What this exercise asks -
1. In the passage about the CARES Act hearing, how much direct tribal funding was the Treasury Secretary to divide up?
2. Reproduce the hearing passage word for word, everything from "At a hearing" down to "in its calculations.".

Passage -
——
At a hearing Friday afternoon, U.S. District Judge Amit P. Mehta asked the government's attorney what plans Treasury Secretary Steven Mnuchin had to divvy up $8 billion in direct tribal funding in the $2 trillion Coronavirus Aid, Relief and Economic Security Act and whether the ANCs — which a group of federally recognized tribes say should get none of the money — might be owed a relatively small percentage compared to those tribes.
After Jason C. Lynch of the U.S. Department of Justice said that the Treasury Department was "still in the process of deciding the allocation amounts and methods," Judge Mehta wondered how data requested by the department might be used in its calculations.
"I don't think Congress intended, for example, 50 percent of these funds, $4 billion, to go to the ANCs. I would be stunned if the agency took the position … because ANCs hold a larger percentage of land relative to other Indian tribes," the judge said.
"If that's the allocation method that Treasury, the department, is going to take, that … to me would be unmoored from what Congress' intent would be," the judge said, adding that the limited circumstances under which ANCs may qualify as tribes under the ISDEAA — whose definition of "Indian tribe" the CARES Act adopts — "ought to also be reflected in the allocation of the CARES Act."
——
Stored rows
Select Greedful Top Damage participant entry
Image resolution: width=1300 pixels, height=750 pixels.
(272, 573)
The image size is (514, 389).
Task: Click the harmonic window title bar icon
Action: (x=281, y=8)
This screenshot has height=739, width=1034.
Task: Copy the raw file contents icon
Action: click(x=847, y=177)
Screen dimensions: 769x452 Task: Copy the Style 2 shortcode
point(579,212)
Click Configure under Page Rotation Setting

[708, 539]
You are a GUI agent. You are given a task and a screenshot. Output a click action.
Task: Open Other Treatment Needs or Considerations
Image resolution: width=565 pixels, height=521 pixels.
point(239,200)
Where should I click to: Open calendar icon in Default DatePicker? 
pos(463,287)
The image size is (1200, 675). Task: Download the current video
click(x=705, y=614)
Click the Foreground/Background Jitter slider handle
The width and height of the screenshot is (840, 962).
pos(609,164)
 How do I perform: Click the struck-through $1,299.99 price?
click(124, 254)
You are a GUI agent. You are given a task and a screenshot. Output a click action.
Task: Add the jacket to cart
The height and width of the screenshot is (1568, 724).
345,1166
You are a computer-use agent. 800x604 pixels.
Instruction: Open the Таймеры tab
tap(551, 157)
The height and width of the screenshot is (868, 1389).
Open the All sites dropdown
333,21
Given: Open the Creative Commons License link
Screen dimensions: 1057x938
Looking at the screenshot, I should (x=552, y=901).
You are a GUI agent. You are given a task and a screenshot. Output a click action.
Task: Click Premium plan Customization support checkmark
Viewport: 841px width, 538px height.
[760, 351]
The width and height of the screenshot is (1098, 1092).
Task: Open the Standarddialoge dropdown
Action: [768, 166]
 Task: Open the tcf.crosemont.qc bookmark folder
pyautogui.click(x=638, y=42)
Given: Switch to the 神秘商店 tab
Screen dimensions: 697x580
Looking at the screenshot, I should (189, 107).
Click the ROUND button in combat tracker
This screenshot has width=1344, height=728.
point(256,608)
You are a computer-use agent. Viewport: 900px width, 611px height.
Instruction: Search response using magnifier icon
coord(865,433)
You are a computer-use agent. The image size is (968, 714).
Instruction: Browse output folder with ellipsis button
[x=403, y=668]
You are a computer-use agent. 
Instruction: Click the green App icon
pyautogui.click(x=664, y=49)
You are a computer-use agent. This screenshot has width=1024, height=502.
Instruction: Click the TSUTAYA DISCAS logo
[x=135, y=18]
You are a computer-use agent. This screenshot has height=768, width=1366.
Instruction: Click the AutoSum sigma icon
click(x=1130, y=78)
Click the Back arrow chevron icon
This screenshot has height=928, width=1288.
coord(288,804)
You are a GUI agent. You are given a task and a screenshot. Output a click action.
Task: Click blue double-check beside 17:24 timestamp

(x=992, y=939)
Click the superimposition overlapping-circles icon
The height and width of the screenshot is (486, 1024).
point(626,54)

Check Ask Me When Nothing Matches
——
Task responses -
1. $8 billion

2.
At a hearing Friday afternoon, U.S. District Judge Amit P. Mehta asked the government's attorney what plans Treasury Secretary Steven Mnuchin had to divvy up $8 billion in direct tribal funding in the $2 trillion Coronavirus Aid, Relief and Economic Security Act and whether the ANCs — which a group of federally recognized tribes say should get none of the money — might be owed a relatively small percentage compared to those tribes.
After Jason C. Lynch of the U.S. Department of Justice said that the Treasury Department was "still in the process of deciding the allocation amounts and methods," Judge Mehta wondered how data requested by the department might be used in its calculations.